Völker’s singing is much changed since those 1927-28 studio excerpts. Interpretively, it is far more nuanced and specific, oriented more toward a softness of texture and away from the heroic. Much of this is welcome, at least if we want a more relatable Swan Knight, and he’s still sustaining and moving the line along. But the default volume setting, almost always in the mf to mp range, is bringing with it an inclination to tonal mealiness, a looseness of handling, and when he needs to reinstate the heroic, it doesn’t have quite its former solidity and brilliance. (II) His partner, Müller, was an important soprano in the interwar years. Like Lehmann, she had debuted as Elsa (Linz, 1919), and had quickly established herself in the German houses. In 1936, she had completed a decade at the Met, where she’d sung some of her “young Wagner” and other similar parts (Agathe, Marie in Verkaufte Braut), but amidst the fierce competition for spots in the Met’s pecking order,(III) had also become a frequent Aïda and was (lest we forget) the first Amelia in the famous 1932 production of Simon Boccanegra in the company of Tibbett, Martinelli, and Pinza—a role we associate with Rethberg through two surviving broadcasts. The most prominent memento of her singing is her Elizabeth in the 1930 “complete” Bayreuth Tannhäuser, wherein her strong lyric voice, consistently poised on the music’s line, has an appealing freshness and shine. Much of that is still present in these Lohengrin extracts, and she shows enough interpretive alertness to make us want to hear the rest of the scene.

Footnotes

Footnotes
I I am not sure of the venue for these recordings (the Festspielhaus or Berlin?), or whether the sessions were done during the Festival or after, but it sounds like a typical Bayreuth acoustic, perhaps enhanced by the characteristically dark Telefunken engineering, which I’ve always thought of as the anti-RCA Victor sound.
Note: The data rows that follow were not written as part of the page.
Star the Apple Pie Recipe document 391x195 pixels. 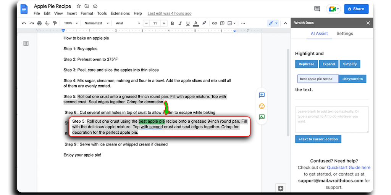pyautogui.click(x=79, y=6)
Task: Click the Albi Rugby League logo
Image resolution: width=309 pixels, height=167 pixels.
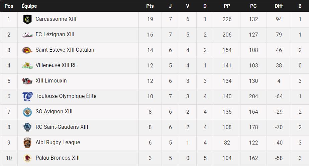Action: point(27,143)
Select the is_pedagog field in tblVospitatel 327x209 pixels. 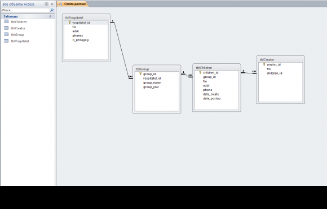[x=81, y=40]
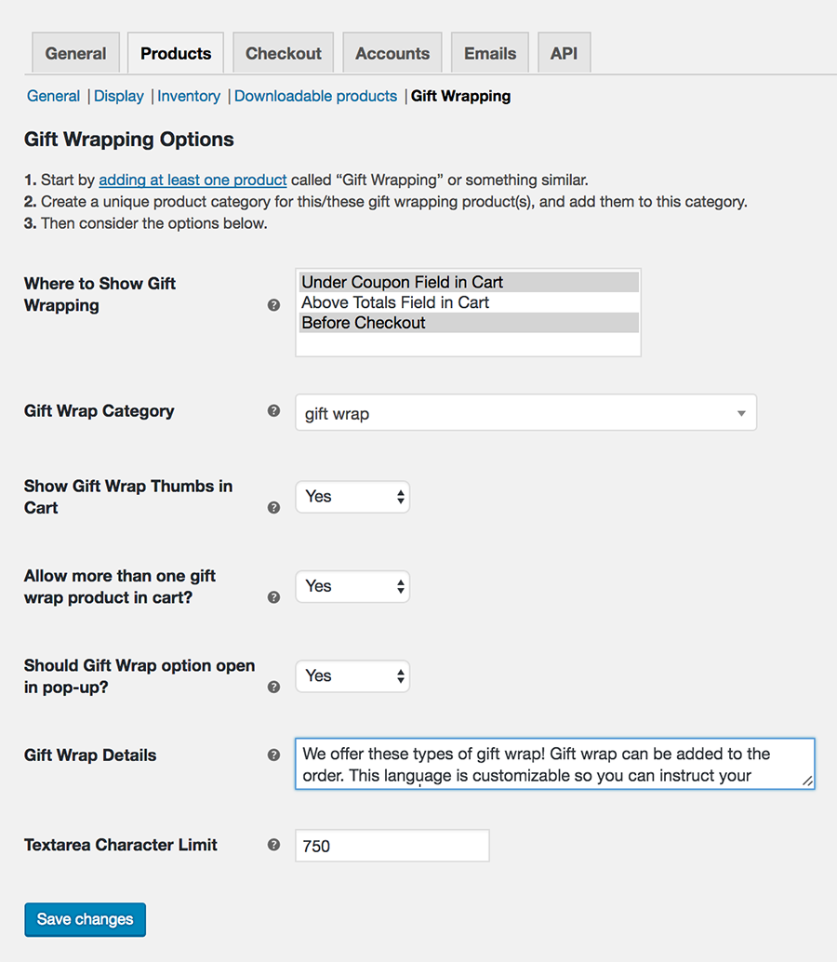Select Under Coupon Field in Cart option

tap(469, 282)
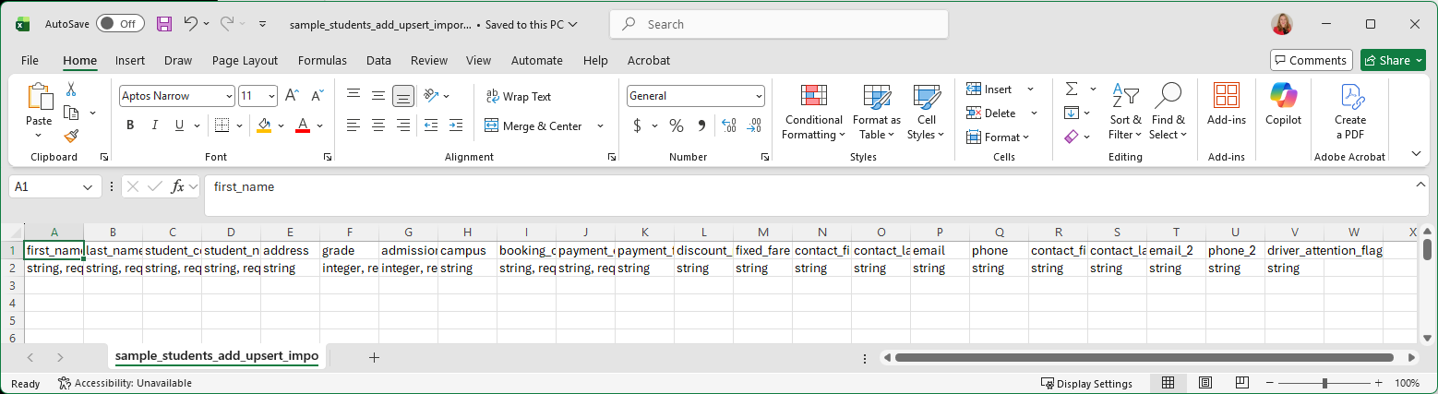Click the Share button
Viewport: 1438px width, 394px height.
1393,60
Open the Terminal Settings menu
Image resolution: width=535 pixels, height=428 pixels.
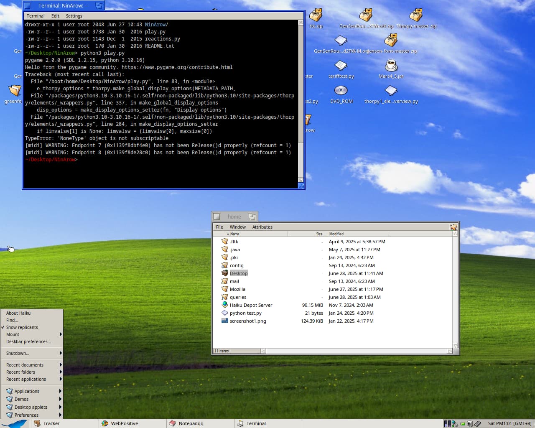[74, 16]
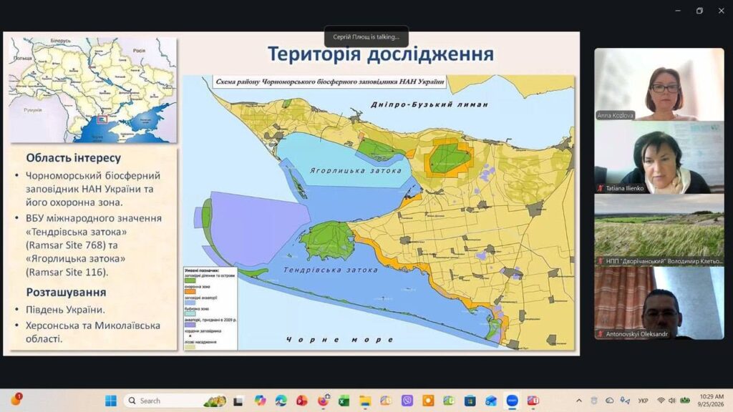Expand the hidden system tray icons
This screenshot has width=733, height=412.
[579, 401]
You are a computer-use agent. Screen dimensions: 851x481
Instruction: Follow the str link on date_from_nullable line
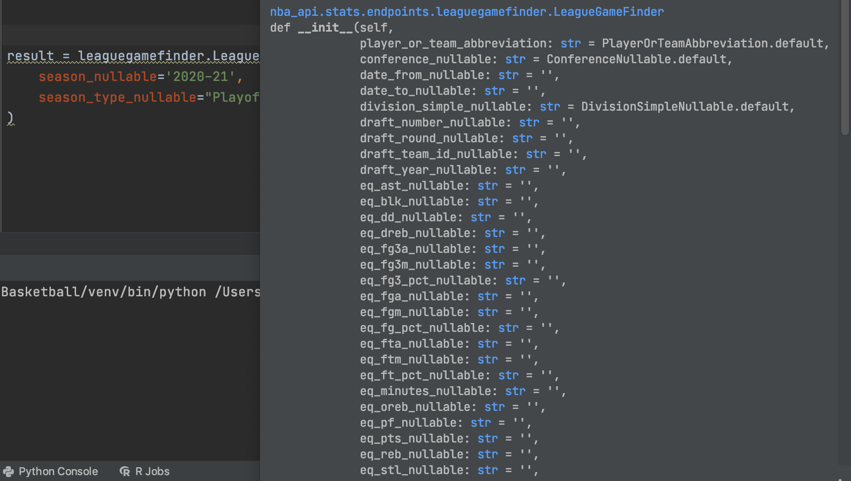(508, 75)
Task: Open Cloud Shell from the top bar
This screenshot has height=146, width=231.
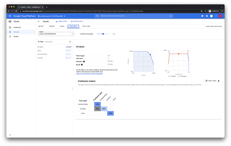Action: click(202, 16)
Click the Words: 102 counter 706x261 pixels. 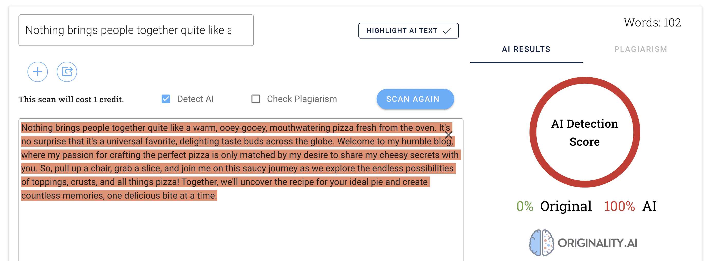652,22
II Despite the fact that Lohengrin was regarded as his Lieblingsrolle, I wonder if the approach he had chosen, or had been persuaded to choose, was the healthiest for his voice, whose tonal integrity is further decayed in a 1942 (attr.) Berlin performance under Robert Heger. Yet his voice has all its former brilliance and steadiness in studio recordings of operetta songs of the same vintage. Further research may be indicated.
III When she arrived in 1925, she had Jeritza, Rethberg, and Easton ahead of her for Sieglinde, Elsa, Elizabeth, et al., and in the next few seasons Grete Stückgold, Göta Ljungberg, and Gertrude Kappel came along. No sooner had she left than Flagstad, Lawrence, and Traubel were on the scene.